Advaita in the Vedas – Rig Veda 1.164.39

One of the mantras which captures, not only the essence of Advaita, but also the Vedas themselves, is Rig Veda 1.164.39 —  

“To one who does not know the supreme syllable of the Rig Veda, in which, in heaven, all the devas have taken their seats, what use is the Rig Veda?” 

The mantra also appears in Shvetashvatara Upanishad [1]. The Rig Veda gets its name from the type of mantras it contains, known as a ‘ric‘, which literally means “praise”. These mantras focus on invoking and worshipping devas. “To one who does not know the supreme syllable of Rig Veda,” means not knowing what is being worshipped and invoked, the syllable pervading every word of every mantra. The devas take ‘their seats’ in this syllable because it is their source. Knowing this syllable is to know, not only the source of the devas, but also what the entire Rig Veda is in praise (ric) of.

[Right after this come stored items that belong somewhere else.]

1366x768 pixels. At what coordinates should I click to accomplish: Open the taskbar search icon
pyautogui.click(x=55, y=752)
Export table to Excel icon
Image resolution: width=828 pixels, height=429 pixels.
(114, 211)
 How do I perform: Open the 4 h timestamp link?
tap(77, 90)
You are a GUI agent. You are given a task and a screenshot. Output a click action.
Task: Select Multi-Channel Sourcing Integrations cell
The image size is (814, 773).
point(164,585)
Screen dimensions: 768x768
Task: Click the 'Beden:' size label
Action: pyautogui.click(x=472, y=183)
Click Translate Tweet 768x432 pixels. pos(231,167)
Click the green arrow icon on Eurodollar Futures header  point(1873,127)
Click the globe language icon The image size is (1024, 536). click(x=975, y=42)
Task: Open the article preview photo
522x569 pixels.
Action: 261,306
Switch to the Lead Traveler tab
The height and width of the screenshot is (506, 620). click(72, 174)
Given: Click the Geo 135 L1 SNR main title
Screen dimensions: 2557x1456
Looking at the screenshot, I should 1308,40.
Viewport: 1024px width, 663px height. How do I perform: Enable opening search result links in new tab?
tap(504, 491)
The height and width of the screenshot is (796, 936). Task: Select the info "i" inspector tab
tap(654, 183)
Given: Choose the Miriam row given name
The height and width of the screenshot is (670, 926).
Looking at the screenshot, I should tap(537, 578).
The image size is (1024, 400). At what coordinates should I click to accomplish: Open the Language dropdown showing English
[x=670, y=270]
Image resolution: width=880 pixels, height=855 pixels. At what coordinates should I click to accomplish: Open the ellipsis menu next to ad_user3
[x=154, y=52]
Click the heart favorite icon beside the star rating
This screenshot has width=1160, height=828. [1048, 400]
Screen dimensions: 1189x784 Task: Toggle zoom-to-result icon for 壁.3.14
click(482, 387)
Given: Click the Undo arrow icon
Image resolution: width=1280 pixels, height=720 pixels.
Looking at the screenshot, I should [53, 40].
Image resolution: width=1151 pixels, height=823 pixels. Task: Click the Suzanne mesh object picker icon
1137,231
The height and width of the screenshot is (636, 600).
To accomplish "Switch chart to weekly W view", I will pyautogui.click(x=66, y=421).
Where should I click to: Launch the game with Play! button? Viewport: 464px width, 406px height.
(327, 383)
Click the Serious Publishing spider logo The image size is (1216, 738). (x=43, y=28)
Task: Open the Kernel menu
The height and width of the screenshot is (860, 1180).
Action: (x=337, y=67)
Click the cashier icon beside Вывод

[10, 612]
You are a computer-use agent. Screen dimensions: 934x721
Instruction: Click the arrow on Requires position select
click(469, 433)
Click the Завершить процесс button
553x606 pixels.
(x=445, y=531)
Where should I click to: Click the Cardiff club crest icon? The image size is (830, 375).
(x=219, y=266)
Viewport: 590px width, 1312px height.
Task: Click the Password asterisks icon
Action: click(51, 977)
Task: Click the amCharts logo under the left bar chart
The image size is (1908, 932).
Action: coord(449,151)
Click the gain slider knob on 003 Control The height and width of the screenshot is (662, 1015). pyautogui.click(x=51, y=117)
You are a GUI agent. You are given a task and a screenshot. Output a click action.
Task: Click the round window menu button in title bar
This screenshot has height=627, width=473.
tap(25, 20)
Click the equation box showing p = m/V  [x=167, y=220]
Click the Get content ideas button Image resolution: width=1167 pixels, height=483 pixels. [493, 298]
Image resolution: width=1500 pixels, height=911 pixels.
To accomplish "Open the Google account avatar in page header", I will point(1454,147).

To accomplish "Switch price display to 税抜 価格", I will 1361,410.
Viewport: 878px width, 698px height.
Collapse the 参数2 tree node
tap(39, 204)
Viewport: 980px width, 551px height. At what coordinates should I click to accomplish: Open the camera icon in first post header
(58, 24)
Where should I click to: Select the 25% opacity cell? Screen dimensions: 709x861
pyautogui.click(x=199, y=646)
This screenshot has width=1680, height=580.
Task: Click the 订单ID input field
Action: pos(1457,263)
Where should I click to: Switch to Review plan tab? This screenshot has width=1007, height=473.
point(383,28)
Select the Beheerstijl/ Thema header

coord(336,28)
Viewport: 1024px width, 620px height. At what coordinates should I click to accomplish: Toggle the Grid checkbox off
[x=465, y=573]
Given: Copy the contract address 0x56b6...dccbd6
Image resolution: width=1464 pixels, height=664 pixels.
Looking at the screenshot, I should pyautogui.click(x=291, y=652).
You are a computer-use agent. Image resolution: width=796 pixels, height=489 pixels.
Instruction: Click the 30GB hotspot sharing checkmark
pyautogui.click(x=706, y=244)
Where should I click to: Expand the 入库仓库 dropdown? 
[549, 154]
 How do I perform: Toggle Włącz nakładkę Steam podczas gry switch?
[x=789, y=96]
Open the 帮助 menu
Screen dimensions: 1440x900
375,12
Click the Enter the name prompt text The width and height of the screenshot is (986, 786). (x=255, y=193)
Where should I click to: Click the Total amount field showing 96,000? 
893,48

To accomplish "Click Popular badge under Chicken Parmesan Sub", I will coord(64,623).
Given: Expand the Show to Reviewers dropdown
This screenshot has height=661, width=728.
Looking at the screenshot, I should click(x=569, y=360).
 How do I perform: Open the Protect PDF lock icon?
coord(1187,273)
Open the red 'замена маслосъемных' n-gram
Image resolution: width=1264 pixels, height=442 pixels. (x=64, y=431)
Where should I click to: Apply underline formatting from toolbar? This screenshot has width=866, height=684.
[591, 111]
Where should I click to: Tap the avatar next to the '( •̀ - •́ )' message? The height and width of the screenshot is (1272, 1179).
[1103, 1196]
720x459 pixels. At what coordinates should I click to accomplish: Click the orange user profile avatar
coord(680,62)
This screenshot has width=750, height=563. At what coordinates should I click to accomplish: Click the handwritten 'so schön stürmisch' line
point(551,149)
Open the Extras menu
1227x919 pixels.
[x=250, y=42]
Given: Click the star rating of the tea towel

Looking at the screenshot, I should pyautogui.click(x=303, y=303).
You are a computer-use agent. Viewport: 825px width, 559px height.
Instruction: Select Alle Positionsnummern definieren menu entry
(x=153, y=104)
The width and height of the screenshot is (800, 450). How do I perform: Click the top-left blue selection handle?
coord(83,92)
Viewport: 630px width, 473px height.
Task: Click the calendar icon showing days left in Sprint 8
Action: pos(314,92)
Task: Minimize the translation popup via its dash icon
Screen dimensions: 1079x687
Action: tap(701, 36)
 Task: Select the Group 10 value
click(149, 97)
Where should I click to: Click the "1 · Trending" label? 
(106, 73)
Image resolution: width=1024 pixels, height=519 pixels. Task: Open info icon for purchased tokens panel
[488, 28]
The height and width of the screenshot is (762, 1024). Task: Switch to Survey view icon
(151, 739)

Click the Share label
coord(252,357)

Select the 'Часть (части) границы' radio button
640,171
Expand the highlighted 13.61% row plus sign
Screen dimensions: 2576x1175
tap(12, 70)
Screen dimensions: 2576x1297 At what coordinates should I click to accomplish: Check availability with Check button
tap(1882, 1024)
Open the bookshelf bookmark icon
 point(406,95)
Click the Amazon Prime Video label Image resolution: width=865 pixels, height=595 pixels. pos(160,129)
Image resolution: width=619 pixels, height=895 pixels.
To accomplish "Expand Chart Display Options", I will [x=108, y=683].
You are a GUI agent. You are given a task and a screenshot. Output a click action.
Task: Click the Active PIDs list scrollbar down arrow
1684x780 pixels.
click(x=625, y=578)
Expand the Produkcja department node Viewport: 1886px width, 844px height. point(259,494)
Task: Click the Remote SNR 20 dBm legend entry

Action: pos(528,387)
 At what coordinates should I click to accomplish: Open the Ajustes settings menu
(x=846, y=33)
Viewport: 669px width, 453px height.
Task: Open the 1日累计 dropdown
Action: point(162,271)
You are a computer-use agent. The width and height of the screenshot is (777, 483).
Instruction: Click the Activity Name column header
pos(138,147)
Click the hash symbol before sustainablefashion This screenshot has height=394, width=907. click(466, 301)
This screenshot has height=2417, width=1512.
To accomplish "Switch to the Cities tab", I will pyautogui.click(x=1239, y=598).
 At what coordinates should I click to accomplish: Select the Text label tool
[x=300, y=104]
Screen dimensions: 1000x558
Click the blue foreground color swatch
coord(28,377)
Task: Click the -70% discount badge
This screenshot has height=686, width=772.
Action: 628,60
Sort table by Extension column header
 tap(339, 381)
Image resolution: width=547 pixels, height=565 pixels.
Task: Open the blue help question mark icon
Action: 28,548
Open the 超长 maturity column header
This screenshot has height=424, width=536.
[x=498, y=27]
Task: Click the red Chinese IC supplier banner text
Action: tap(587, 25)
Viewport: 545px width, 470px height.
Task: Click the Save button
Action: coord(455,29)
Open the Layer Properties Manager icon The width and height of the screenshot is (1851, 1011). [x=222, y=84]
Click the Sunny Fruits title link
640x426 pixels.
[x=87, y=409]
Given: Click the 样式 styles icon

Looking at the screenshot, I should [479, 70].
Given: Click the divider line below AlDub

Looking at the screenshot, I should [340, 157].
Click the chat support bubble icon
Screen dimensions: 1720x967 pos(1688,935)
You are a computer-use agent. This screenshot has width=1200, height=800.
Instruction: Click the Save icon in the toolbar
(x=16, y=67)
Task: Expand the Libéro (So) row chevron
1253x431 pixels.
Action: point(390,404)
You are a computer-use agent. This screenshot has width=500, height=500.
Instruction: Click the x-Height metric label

The supreme syllable is known as akshara, which also means “imperishable” — a (“without”) + kshara (“destruction”). This is simply one word for Brahman or the Self [2]. So, Rig Veda 1.164.39 is asking, “What use is the Rig Veda to one who has not realised Brahman?” In other words, what the Rig Veda’s mantras are devoted to the praise of remains a mystery without seeing it is Brahman which is worshipped throughout as “the one described in various ways” [3].

All the mantras, their words, syllables and their sounds, are expressions of Brahman and are indivisible from it. The Rig Veda is dedicated to the worship of Brahman because of the knowledge it is the nature and source of all things, including the Vedas themselves. The view that any person composed the Vedas is false as it implies a ‘doer’ separate from Brahman. It is for this reason that the Vedas are regarded as not having a human author.

When it is said that the Self is “all This”, it means there is nothing else. Therefore, perceiving something other than the Self is an imagination and falsehood. With the reality of Advaita, the truth is that the Vedas come from Brahman and are inseparable from it [4]. Their mantras are in praise it and have the designated purpose to contemplate what is being praised, what is present in every word, syllable and sound, and invoked within oneself.

Each name (deva) worshipped is simply a different way of worshipping Brahman [5]. One who realises Brahman sees that each deva is no different to themselves. Ensnared by ignorance, one worships thinking that they are different to the form of Brahman being worshipped [6]. 

[1] 4.8
[2] Katha Upanishad 2.15-16: “The word which all the Vedas celebrate…is Om. This syllable is Brahman. This syllable is supreme.”
[3] Rig Veda 1.164.46
[4] Brihadaranyaka Upanishad 4.5.7: 

Whoever understands the Vedas as other than the Self, the Vedas have cast them out.  Whoever understands beings as other than the Self, beings have cast them out. Whoever understands all as other than the Self, all has cast them out… these Vedas, these beings and all are the Self.

[5] Brihadaranyaka Upanishad 1.4.6:

When they say, “Worship to that one! Worship to another!”, every single deva is his creation and he himself is all the devas.